SET TASK: Rewrite the lines of all the records below as a numbered list, leaving out any blank lines.
** begin **
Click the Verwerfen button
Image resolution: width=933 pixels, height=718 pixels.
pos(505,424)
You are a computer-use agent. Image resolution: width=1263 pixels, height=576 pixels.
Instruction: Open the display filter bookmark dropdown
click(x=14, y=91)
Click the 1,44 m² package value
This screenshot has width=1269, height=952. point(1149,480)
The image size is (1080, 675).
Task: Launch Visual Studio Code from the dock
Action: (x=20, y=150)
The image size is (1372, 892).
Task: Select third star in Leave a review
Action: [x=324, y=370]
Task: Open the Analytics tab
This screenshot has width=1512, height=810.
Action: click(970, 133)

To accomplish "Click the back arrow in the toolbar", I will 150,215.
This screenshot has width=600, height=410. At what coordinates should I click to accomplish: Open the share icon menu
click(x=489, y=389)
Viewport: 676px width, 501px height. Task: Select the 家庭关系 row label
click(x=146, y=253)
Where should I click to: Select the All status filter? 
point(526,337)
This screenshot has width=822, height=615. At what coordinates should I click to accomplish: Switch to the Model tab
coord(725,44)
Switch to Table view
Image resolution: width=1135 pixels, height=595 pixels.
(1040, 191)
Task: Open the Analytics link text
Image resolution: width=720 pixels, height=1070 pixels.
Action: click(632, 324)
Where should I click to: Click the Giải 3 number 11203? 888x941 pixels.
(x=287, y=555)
** end **
OUTPUT FOR THIS EXERCISE:
1. Click the Verwerfen button
2. Image resolution: width=933 pixels, height=718 pixels.
3. pos(505,424)
4. You are a computer-use agent. Image resolution: width=1263 pixels, height=576 pixels.
5. Instruction: Open the display filter bookmark dropdown
6. click(x=14, y=91)
7. Click the 1,44 m² package value
8. This screenshot has width=1269, height=952. point(1149,480)
9. The image size is (1080, 675).
10. Task: Launch Visual Studio Code from the dock
11. Action: (x=20, y=150)
12. The image size is (1372, 892).
13. Task: Select third star in Leave a review
14. Action: [x=324, y=370]
15. Task: Open the Analytics tab
16. This screenshot has width=1512, height=810.
17. Action: click(970, 133)
18. To accomplish "Click the back arrow in the toolbar", I will 150,215.
19. This screenshot has width=600, height=410. At what coordinates should I click to accomplish: Open the share icon menu
20. click(x=489, y=389)
21. Viewport: 676px width, 501px height. Task: Select the 家庭关系 row label
22. click(x=146, y=253)
23. Where should I click to: Select the All status filter? 
24. point(526,337)
25. This screenshot has width=822, height=615. At what coordinates should I click to accomplish: Switch to the Model tab
26. coord(725,44)
27. Switch to Table view
28. Image resolution: width=1135 pixels, height=595 pixels.
29. (1040, 191)
30. Task: Open the Analytics link text
31. Image resolution: width=720 pixels, height=1070 pixels.
32. Action: click(632, 324)
33. Where should I click to: Click the Giải 3 number 11203? 888x941 pixels.
34. (x=287, y=555)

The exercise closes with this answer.